Brief :: Rewrite the material from the line with "At what (x,y)" through the line with "Looking at the", swapping "screenshot" for "screen capture" and keeping everything else the same. Return only those lines, without the pictures.

Provided data ::
*** Block opens ***

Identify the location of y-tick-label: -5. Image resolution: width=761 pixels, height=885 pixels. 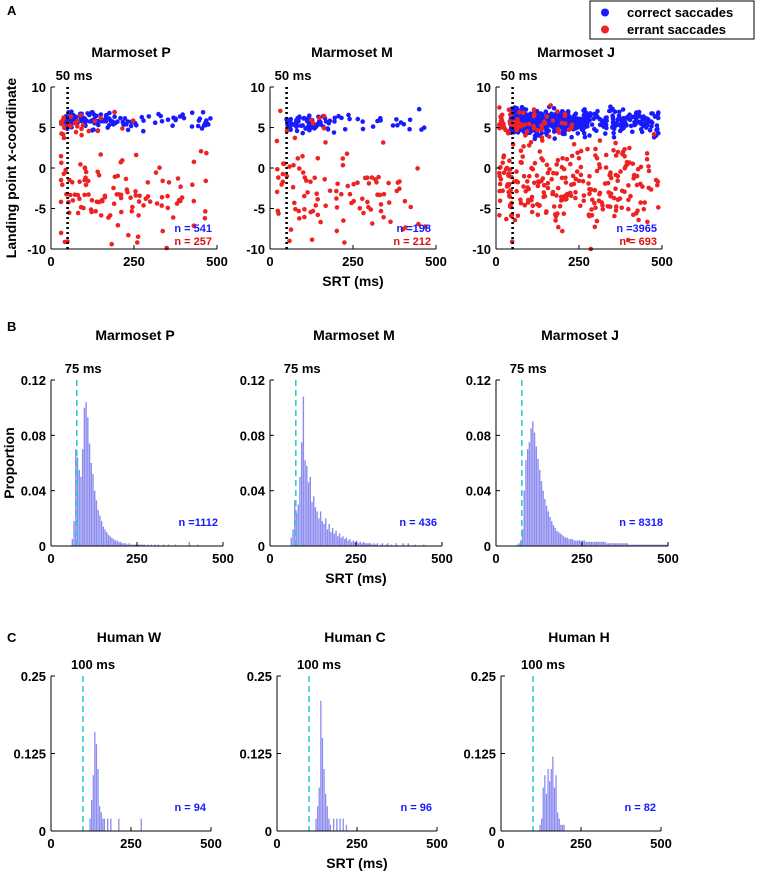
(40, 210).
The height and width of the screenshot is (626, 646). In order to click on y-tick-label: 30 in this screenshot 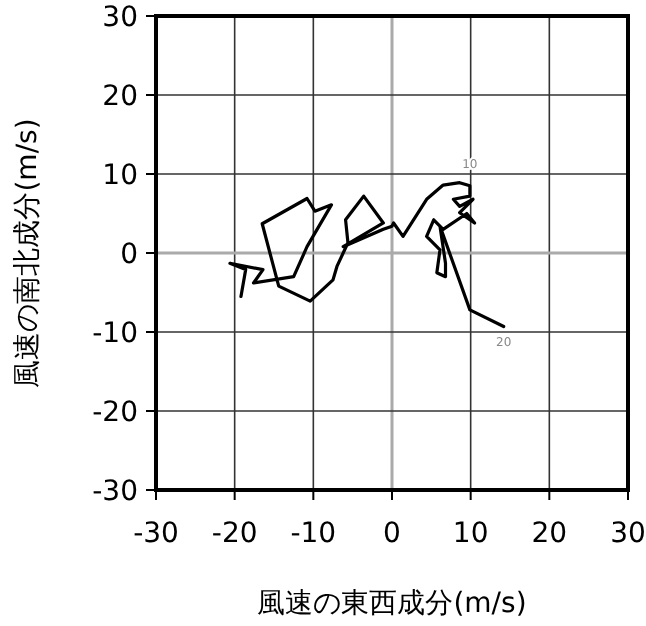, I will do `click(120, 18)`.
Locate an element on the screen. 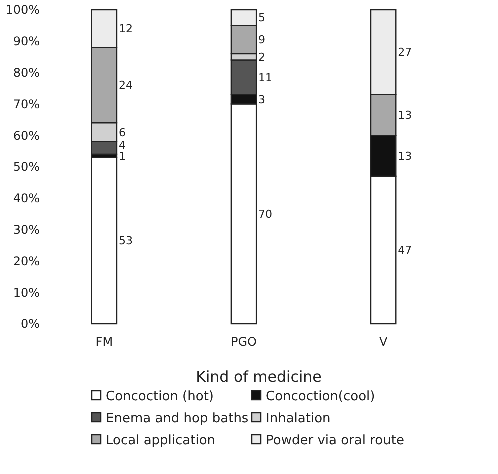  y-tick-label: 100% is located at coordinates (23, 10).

*** Block closes ***
*** Block opens ***

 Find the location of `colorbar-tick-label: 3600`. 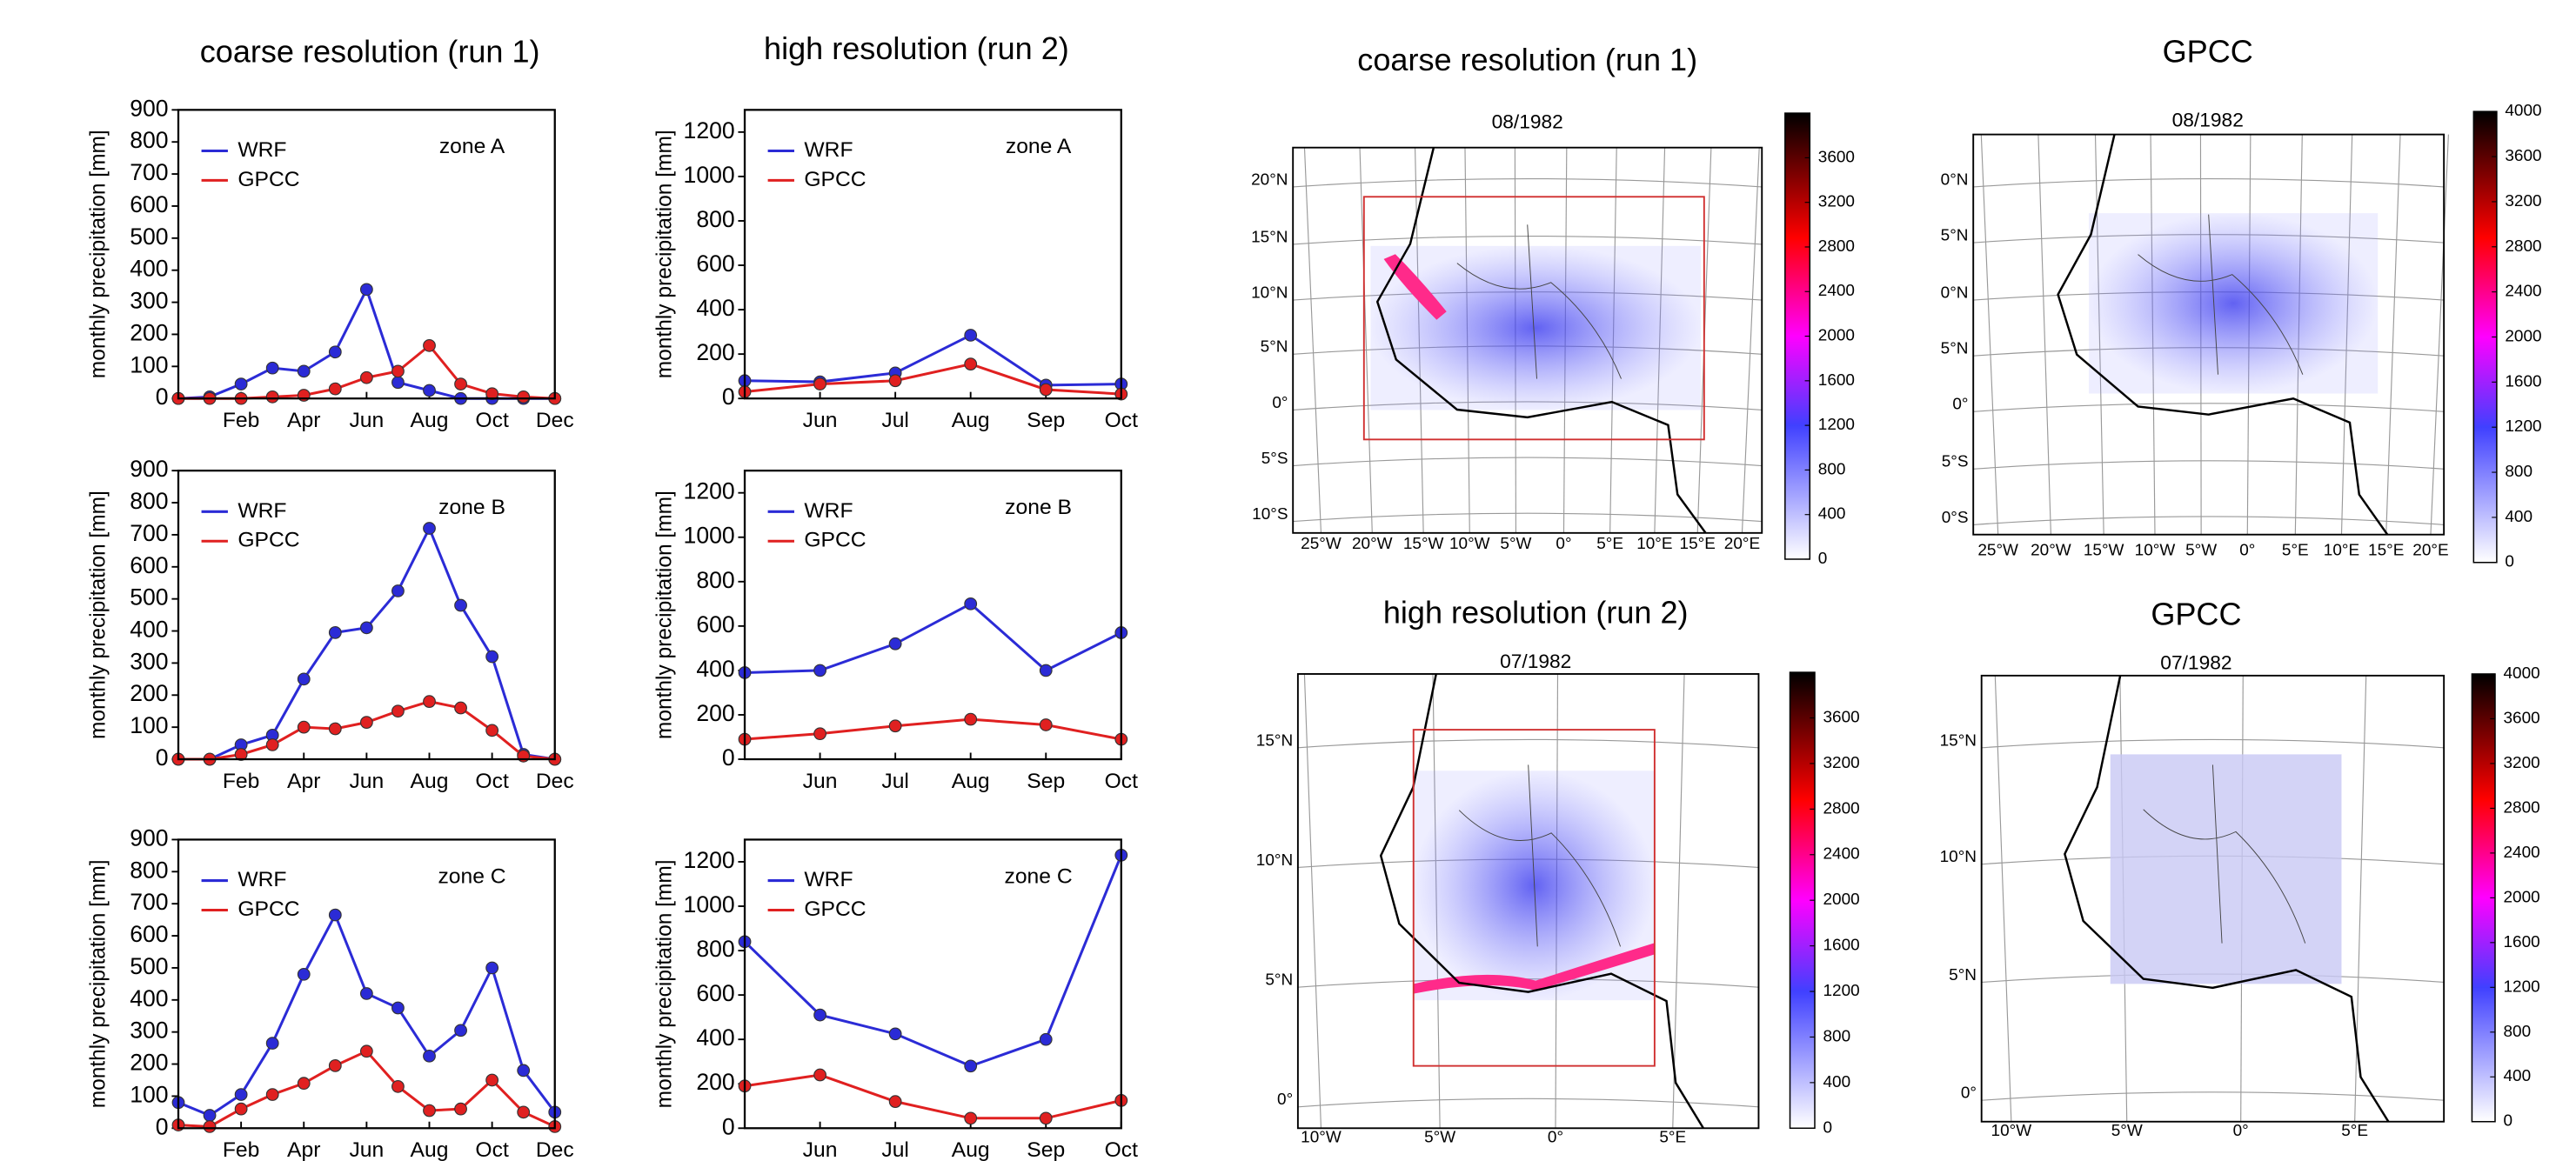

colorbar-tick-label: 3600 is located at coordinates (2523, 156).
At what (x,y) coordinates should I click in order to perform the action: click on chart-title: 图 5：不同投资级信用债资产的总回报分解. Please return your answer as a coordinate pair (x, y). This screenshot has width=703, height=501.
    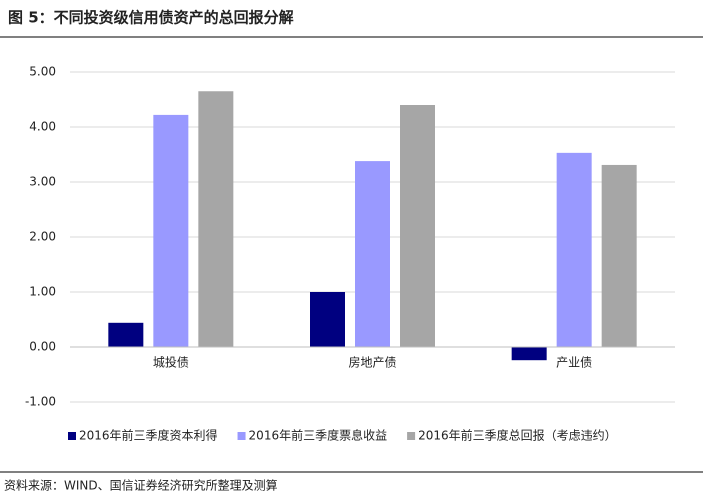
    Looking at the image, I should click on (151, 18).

*** Block closes ***

Exercise output ::
At what (x,y) coordinates should I click in order to perform the action: click on chart-title: 图 5：不同投资级信用债资产的总回报分解. Please return your answer as a coordinate pair (x, y). This screen capture has width=703, height=501.
    Looking at the image, I should click on (151, 18).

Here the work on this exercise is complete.